Sosei Heptares Ltd. of Cambridge, U.K., and Captor Therapeutics SA, of Warsaw, Poland, and Allschwil, Switzerland, said they entered a technology collaboration focused on the discovery and development of small molecules that target the degradation of disease-associated G protein-coupled receptors (GPCRs). The companies initially will focus on identifying small molecules targeting a GPCR with a key role in a strongly validated signaling pathway implicated in gastrointestinal disorders. A further aim of the collaboration is to generate high resolution structural information around the GPCR-E3 ligase complex to enhance drug discovery efforts as well as provide proof of concept for targeted degradation discovery approaches with other GPCRs and other target classes.

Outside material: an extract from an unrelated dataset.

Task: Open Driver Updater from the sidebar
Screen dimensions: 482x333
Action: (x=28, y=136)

Discovery and development will be jointly conducted, and the firms will co-own any resulting products, with Sosei Heptares supporting initial R&D costs. Further financial terms were not disclosed.

Tonix Pharmaceuticals Holding Corp., of Chatham, N.J., said it acquired the exclusive license to the University of Geneva’s technology for using oxytocin to treat insulin resistance and related syndromes, including obesity, from privately held Katana Pharmaceuticals Inc., of San Francisco. The license allows Tonix to expand its intranasal potentiated oxytocin development program, TNX-1900, into cardiometabolic syndromes, which include insulin resistance, impaired glucose tolerance and obesity. The patents covering the technology are expected to provide Tonix with freedom to operate in those indications as well as market exclusivity in the U.S. and Europe through 2031, upon its approval, independently of other Tonix-held patents covering the formulation and potentiation technologies related to TNX-1900. Financial terms were not disclosed.

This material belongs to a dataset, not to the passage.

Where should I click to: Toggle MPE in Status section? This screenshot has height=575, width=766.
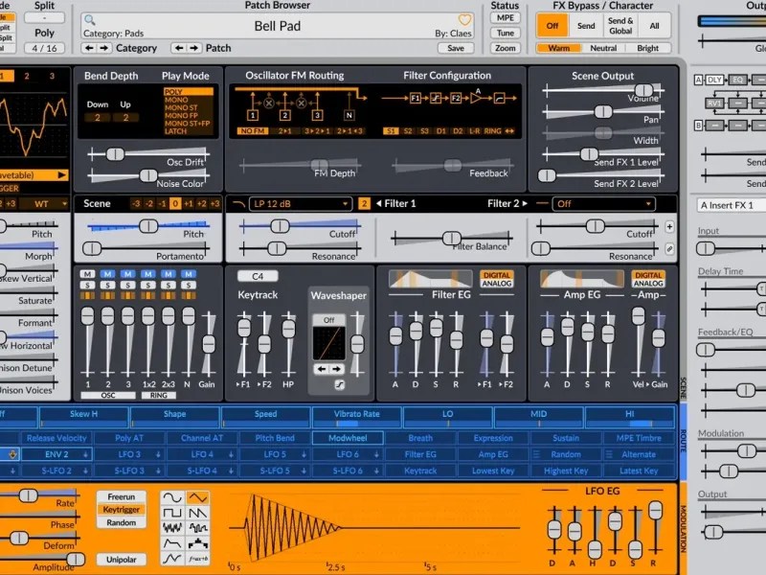tap(506, 18)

Xeris Pharmaceuticals Inc., of Chicago, said it entered an exclusive distribution agreement with Megapharm Ltd., of Ra’anana, Israel, for the commercialization in Israel and the Palestinian Authority of Xeris’ Gvoke (glucagon injection) for the treatment of severe hypoglycemia in adults and children with diabetes, ages 2 and older. Under the terms, Megapharm will be responsible for registration and marketing of Gvoke, a ready-to-use liquid glucagon, in those territories, as well as for named patient services supply, and Xeris will be responsible for manufacturing, product supply, quality assurance and control, regulatory support, and maintenance of IP. Gvoke is expected to be available in Israel in 2022 and will be available in Israel prior to registration on a named patient basis starting in early 2021.